→ **What the task asks**: Your answer must be an exact repeat of the lines from the one containing "How do I perform: Insert" through the last line of the records, both included, with no pictures.

→ **Saved data entries**:
*** Block opens ***

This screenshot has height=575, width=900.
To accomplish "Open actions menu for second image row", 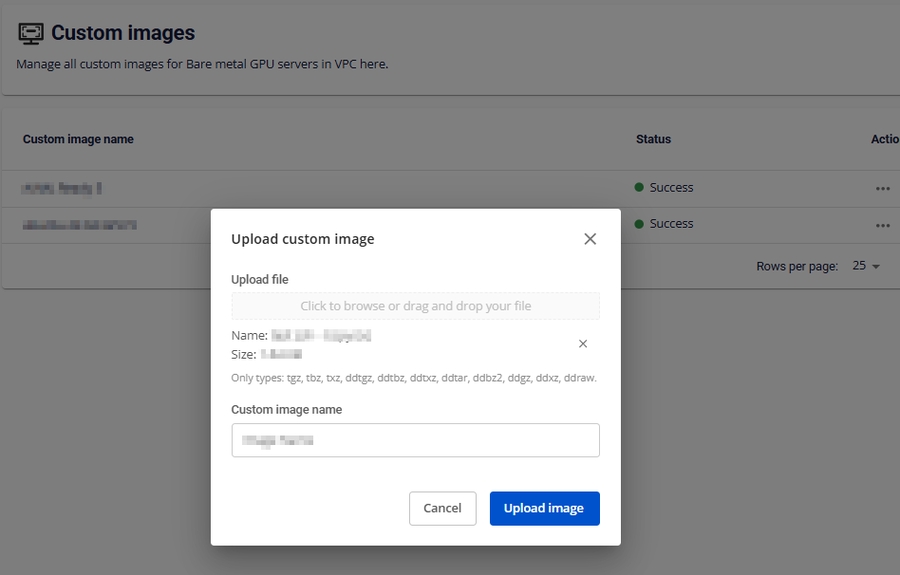I will tap(882, 225).
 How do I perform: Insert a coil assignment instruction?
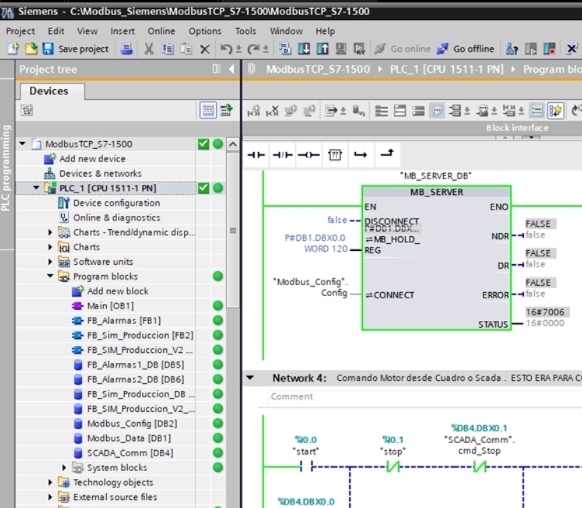tap(308, 155)
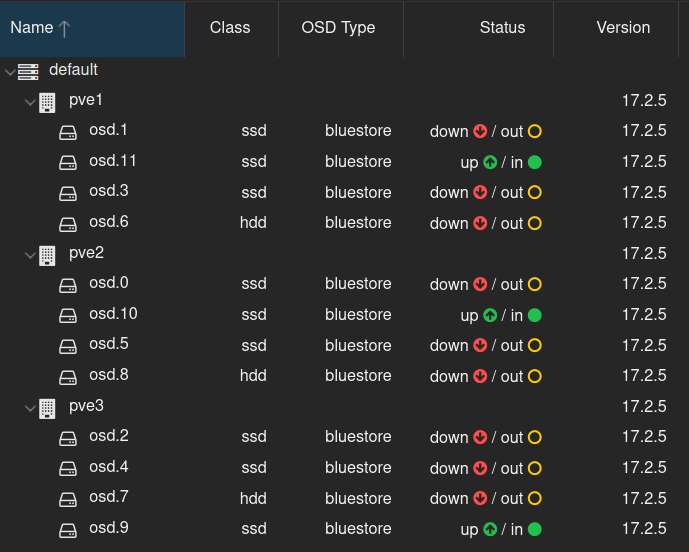Click the building icon next to pve3
This screenshot has width=689, height=552.
[x=47, y=409]
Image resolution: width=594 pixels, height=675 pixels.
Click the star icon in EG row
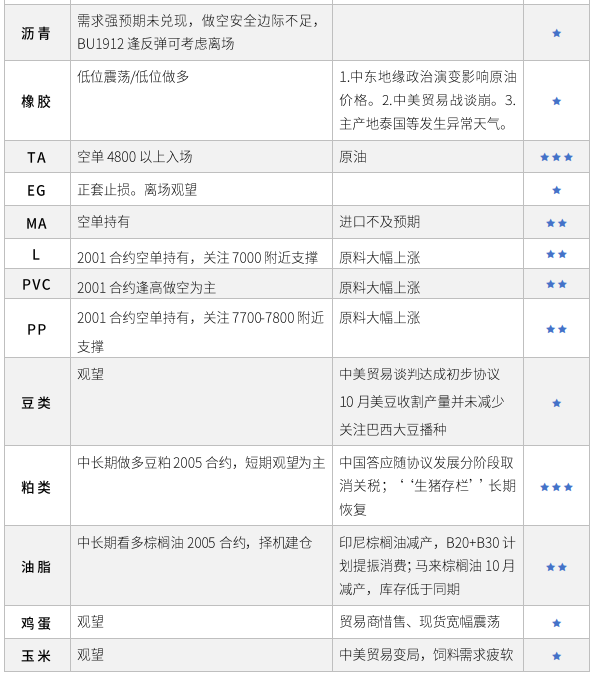click(556, 190)
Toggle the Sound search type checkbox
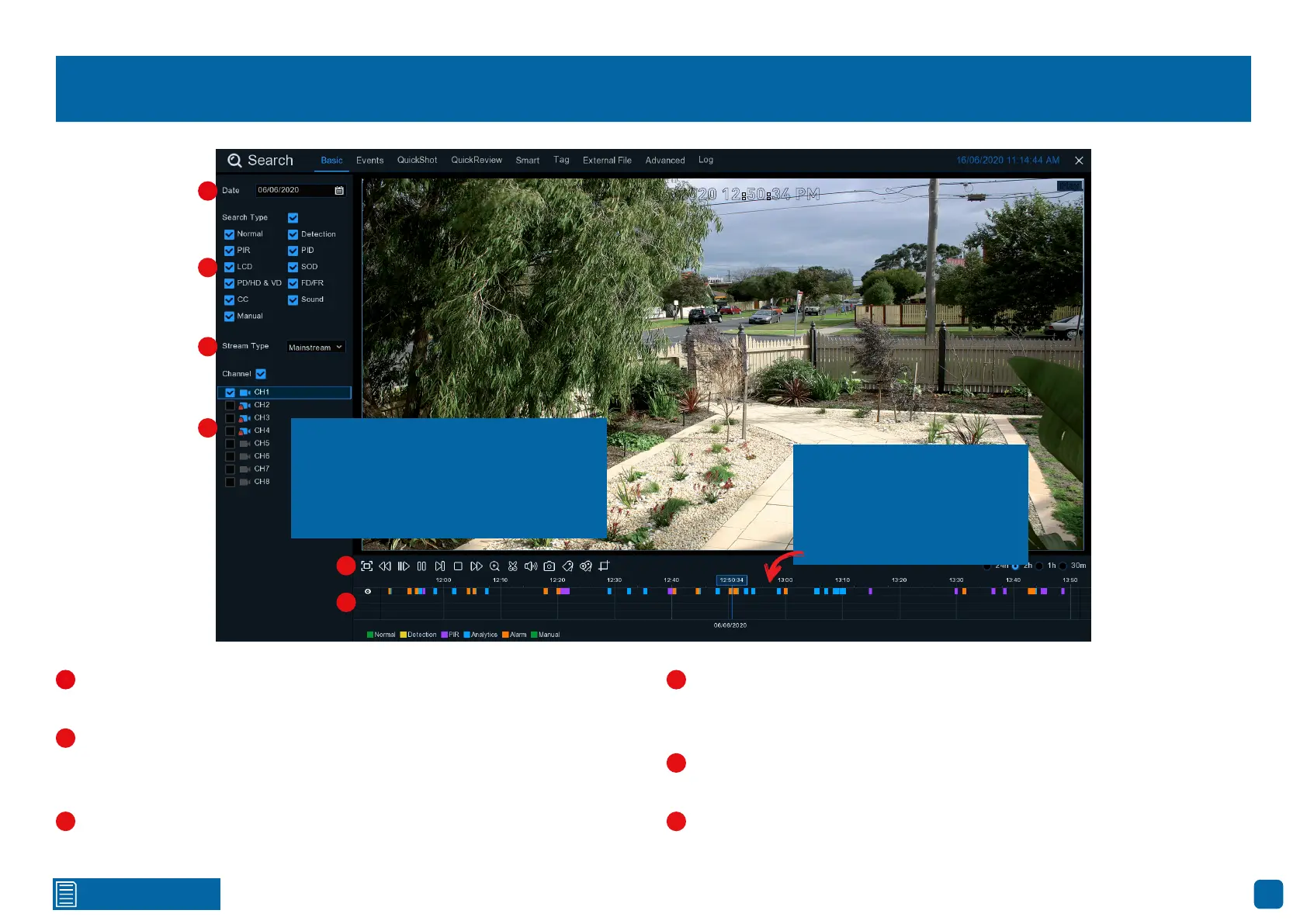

*** Block closes ***

→ **Reply**:
 How do I perform: Insert a coil assignment instruction?
tap(308, 155)
Click the building icon next to pve3
This screenshot has width=689, height=552.
[x=47, y=409]
Image resolution: width=594 pixels, height=675 pixels.
Click the star icon in EG row
click(556, 190)
Toggle the Sound search type checkbox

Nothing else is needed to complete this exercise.